In the nineties of the twentieth century, many poets and novelists left Iraq for Europe in search of cultural and social environments far from the bitter political sequences in their countries, and although the experiences of alienation and exile are always of a dramatic or sometimes existential nature, the migration of these writers is from an angle Again, it was very positive for Arab culture in that some of these Arab immigrant writers learned different European languages, mastered them completely, and transferred the literature of these languages ​​to Arabic. ».

Abd al-Hadi Saadoun obtained a doctorate degree in literature and philosophy from a Spanish university after he left for Spain in 1995. Who: Carlos Bosonio, José Abero, Ángel González, Jaime Khel Biedma, Agustín Goetzolo, José Ángel Balente, Carlos Parral and many other poets and poets from Spain. Abd al-Hadi Saadoun put, or translated into Arabic from Spanish, 66 poets in the form of an anthology, giving them the names: “A tenderness of water that dissipates between the fingers” and “A hundred poems and poems of new Spanish poetry.” In his transparent language, he was able to bring us closer to the spirit of contemporary Spanish poetry in a hundred years ago, and returns This leads to his being a poet. If translation is a form of authorship, as the Saudi critic Saad Al-Bazei believes, then Abdul Hadi Saadoun’s translations preserved what might be called the lyrical-poetic “author” in the spirit of authentic Spanish, and he deserved three honors for this translational specialization that benefited our Arab culture. Well-deserved Spanish: Machado Award for Literary Creativity, Salamanca City Award, and the Medal of Merit from the Arab-Spanish Forum.

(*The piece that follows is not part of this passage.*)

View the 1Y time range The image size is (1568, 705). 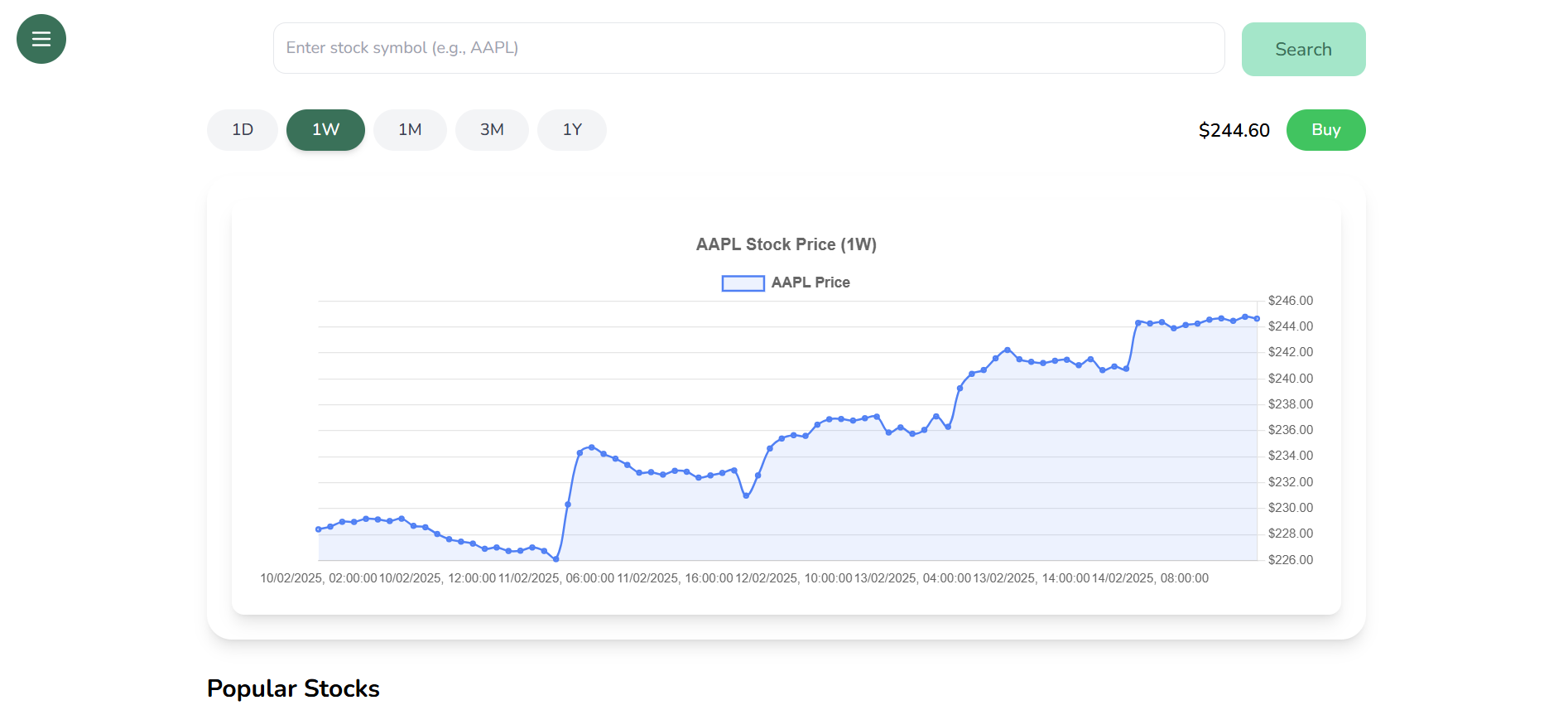pos(572,130)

One Hundred Years of Solitude

The second translation experience from Spanish into Arabic was at the hands of the poet, writer and academic Muhsin al-Ramli, who left for Spain in 1995 and is currently working, according to his biography in the free encyclopedia, as a professor at the American University of Saint Louis in Madrid.

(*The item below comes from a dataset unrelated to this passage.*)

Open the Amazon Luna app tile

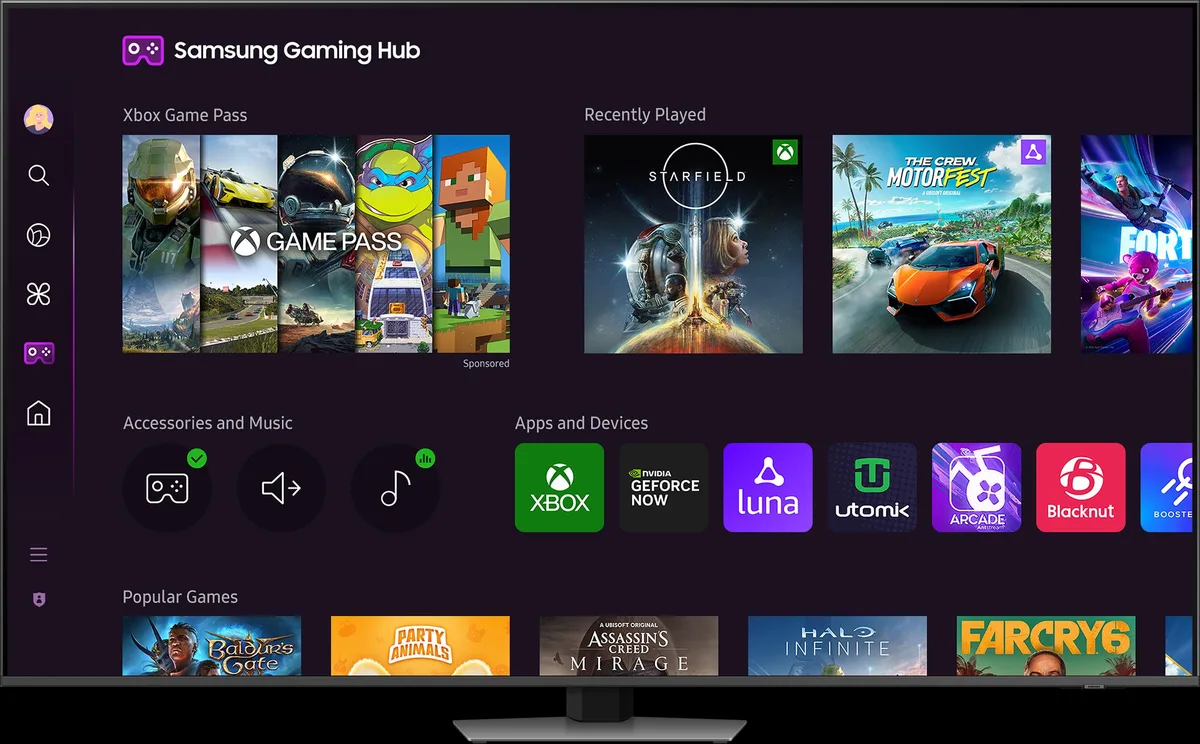click(768, 488)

Mohsen Al-Ramli translated from Spanish into Arabic, and through his original cultural effort, we got acquainted with anthologies of Spanish poetry in the golden age, and similar anthologies of the Spanish short story.

Al-Ramli’s experience in translating is dual or dual. He also transferred from Arabic into Spanish a selection of poetry by Arab poets, and he transferred Arabic anthologies into Spanish. He also transmitted many literary texts for each of: Nujoom Al-Ghanim, Ibrahim Nasrallah, Abdel-Wahhab Al-Bayati, Muhammad Mahdi Al-Jawahiri Nazik Al-Malaika, Suad Al-Kuwari and many other Arab poets, novelists and storytellers.

In the Maghreb, too, there are those who are interested in translating from Spanish into Arabic, such as the Moroccan translator Omar Bouhashi, who has worked in this field since the eighties of the twentieth century.

left on line

We do not necessarily forget that the peak of the rise of translation into Spanish in its contemporary history, specifically in the seventies, and years before that, coincided with the rise of what was called the Arab cultural left, for which some poetic names were inspiring and serving as icons that the left attached to, such as: Rafael Alberti, Lorca, Neruda, and Machado are Spanish poets. In the Caribbean arc, such as the novelist Jorge Amado, and some poets of Cuba and the Caribbean arc, as well as the international emotional influences of attractive names such as Aragon, Guevara, Mao Zedong, and other names that were and may still constitute an emotional and cultural temptation for the medium of Arabic translation, and the Spanish language was at the heart of This global sentimental milieu is politically and culturally, in addition to what was called progressive realist literature, and much of it is based on Spanish, French, and Russian.